**Written exercise:** Can you rewrite all of the material below, substituting "Directive" for every "Instruction" and leaving everything else unchanged?

--- start Material provided ---

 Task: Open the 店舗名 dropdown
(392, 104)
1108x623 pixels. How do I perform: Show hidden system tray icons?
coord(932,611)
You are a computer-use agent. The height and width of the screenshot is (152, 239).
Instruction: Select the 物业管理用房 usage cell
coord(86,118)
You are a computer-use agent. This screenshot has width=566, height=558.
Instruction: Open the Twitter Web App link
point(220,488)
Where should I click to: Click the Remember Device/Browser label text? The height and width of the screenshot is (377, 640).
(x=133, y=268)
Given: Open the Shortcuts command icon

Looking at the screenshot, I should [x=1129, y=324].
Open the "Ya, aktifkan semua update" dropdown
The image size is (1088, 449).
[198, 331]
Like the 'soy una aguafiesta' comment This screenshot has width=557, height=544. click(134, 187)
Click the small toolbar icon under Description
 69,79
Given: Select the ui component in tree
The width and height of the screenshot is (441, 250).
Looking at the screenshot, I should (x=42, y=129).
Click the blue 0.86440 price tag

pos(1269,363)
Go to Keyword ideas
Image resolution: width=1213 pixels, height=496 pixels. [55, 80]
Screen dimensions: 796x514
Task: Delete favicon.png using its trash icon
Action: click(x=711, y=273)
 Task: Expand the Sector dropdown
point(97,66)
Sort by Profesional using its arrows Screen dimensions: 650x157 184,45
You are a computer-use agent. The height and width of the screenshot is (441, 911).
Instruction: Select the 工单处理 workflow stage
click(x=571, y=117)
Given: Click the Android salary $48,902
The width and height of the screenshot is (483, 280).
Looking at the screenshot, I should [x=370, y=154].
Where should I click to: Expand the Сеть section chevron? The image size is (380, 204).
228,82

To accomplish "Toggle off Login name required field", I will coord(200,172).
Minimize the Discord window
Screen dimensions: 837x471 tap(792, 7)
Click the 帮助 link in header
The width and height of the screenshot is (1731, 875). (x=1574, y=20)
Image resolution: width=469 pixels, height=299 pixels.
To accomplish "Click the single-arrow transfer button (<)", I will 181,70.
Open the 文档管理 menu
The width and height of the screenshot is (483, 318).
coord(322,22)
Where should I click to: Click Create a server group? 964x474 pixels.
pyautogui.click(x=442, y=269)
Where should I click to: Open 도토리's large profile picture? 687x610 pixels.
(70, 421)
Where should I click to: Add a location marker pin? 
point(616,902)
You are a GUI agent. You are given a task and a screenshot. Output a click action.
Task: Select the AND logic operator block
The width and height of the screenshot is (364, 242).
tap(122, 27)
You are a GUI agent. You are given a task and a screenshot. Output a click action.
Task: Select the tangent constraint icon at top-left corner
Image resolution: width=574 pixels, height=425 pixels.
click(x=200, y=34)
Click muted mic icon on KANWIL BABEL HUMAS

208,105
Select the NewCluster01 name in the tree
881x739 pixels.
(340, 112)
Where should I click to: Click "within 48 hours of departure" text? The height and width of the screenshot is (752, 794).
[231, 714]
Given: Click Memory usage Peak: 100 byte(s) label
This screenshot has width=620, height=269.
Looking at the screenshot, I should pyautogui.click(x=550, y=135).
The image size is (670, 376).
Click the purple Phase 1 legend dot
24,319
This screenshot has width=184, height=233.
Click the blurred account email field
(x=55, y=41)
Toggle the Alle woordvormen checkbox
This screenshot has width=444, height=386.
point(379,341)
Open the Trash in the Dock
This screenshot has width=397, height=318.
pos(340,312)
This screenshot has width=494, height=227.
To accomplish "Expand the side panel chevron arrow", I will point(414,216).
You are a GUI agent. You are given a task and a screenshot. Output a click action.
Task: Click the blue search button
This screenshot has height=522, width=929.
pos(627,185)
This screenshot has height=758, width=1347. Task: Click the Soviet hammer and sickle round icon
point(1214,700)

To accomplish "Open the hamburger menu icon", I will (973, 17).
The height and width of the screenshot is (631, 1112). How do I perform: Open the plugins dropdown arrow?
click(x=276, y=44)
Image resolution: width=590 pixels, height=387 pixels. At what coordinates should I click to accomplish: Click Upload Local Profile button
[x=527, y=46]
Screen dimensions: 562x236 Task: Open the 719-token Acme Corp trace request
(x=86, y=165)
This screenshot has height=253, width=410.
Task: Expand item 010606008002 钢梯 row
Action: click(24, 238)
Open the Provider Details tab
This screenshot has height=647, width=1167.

--- end Material provided ---

**Exercise output:**
 Task: Open the 店舗名 dropdown
(392, 104)
1108x623 pixels. How do I perform: Show hidden system tray icons?
coord(932,611)
You are a computer-use agent. The height and width of the screenshot is (152, 239).
Directive: Select the 物业管理用房 usage cell
coord(86,118)
You are a computer-use agent. This screenshot has width=566, height=558.
Directive: Open the Twitter Web App link
point(220,488)
Where should I click to: Click the Remember Device/Browser label text? The height and width of the screenshot is (377, 640).
(x=133, y=268)
Given: Open the Shortcuts command icon

Looking at the screenshot, I should [x=1129, y=324].
Open the "Ya, aktifkan semua update" dropdown
The image size is (1088, 449).
[198, 331]
Like the 'soy una aguafiesta' comment This screenshot has width=557, height=544. click(134, 187)
Click the small toolbar icon under Description
 69,79
Given: Select the ui component in tree
The width and height of the screenshot is (441, 250).
Looking at the screenshot, I should (x=42, y=129).
Click the blue 0.86440 price tag

pos(1269,363)
Go to Keyword ideas
Image resolution: width=1213 pixels, height=496 pixels. [55, 80]
Screen dimensions: 796x514
Task: Delete favicon.png using its trash icon
Action: click(x=711, y=273)
 Task: Expand the Sector dropdown
point(97,66)
Sort by Profesional using its arrows Screen dimensions: 650x157 184,45
You are a computer-use agent. The height and width of the screenshot is (441, 911).
Directive: Select the 工单处理 workflow stage
click(x=571, y=117)
Given: Click the Android salary $48,902
The width and height of the screenshot is (483, 280).
Looking at the screenshot, I should [x=370, y=154].
Where should I click to: Expand the Сеть section chevron? The image size is (380, 204).
228,82

To accomplish "Toggle off Login name required field", I will coord(200,172).
Minimize the Discord window
Screen dimensions: 837x471 tap(792, 7)
Click the 帮助 link in header
The width and height of the screenshot is (1731, 875). (x=1574, y=20)
Image resolution: width=469 pixels, height=299 pixels.
To accomplish "Click the single-arrow transfer button (<)", I will 181,70.
Open the 文档管理 menu
The width and height of the screenshot is (483, 318).
coord(322,22)
Where should I click to: Click Create a server group? 964x474 pixels.
pyautogui.click(x=442, y=269)
Where should I click to: Open 도토리's large profile picture? 687x610 pixels.
(70, 421)
Where should I click to: Add a location marker pin? 
point(616,902)
You are a GUI agent. You are given a task and a screenshot. Output a click action.
Task: Select the AND logic operator block
The width and height of the screenshot is (364, 242).
tap(122, 27)
You are a GUI agent. You are given a task and a screenshot. Output a click action.
Task: Select the tangent constraint icon at top-left corner
Image resolution: width=574 pixels, height=425 pixels.
click(x=200, y=34)
Click muted mic icon on KANWIL BABEL HUMAS

208,105
Select the NewCluster01 name in the tree
881x739 pixels.
(340, 112)
Where should I click to: Click "within 48 hours of departure" text? The height and width of the screenshot is (752, 794).
[231, 714]
Given: Click Memory usage Peak: 100 byte(s) label
This screenshot has width=620, height=269.
Looking at the screenshot, I should pyautogui.click(x=550, y=135).
The image size is (670, 376).
Click the purple Phase 1 legend dot
24,319
This screenshot has width=184, height=233.
Click the blurred account email field
(x=55, y=41)
Toggle the Alle woordvormen checkbox
This screenshot has width=444, height=386.
point(379,341)
Open the Trash in the Dock
This screenshot has width=397, height=318.
pos(340,312)
This screenshot has width=494, height=227.
To accomplish "Expand the side panel chevron arrow", I will point(414,216).
You are a GUI agent. You are given a task and a screenshot. Output a click action.
Task: Click the blue search button
This screenshot has height=522, width=929.
pos(627,185)
This screenshot has height=758, width=1347. Task: Click the Soviet hammer and sickle round icon
point(1214,700)

To accomplish "Open the hamburger menu icon", I will (973, 17).
The height and width of the screenshot is (631, 1112). How do I perform: Open the plugins dropdown arrow?
click(x=276, y=44)
Image resolution: width=590 pixels, height=387 pixels. At what coordinates should I click to accomplish: Click Upload Local Profile button
[x=527, y=46]
Screen dimensions: 562x236 Task: Open the 719-token Acme Corp trace request
(x=86, y=165)
This screenshot has height=253, width=410.
Task: Expand item 010606008002 钢梯 row
Action: click(24, 238)
Open the Provider Details tab
This screenshot has height=647, width=1167.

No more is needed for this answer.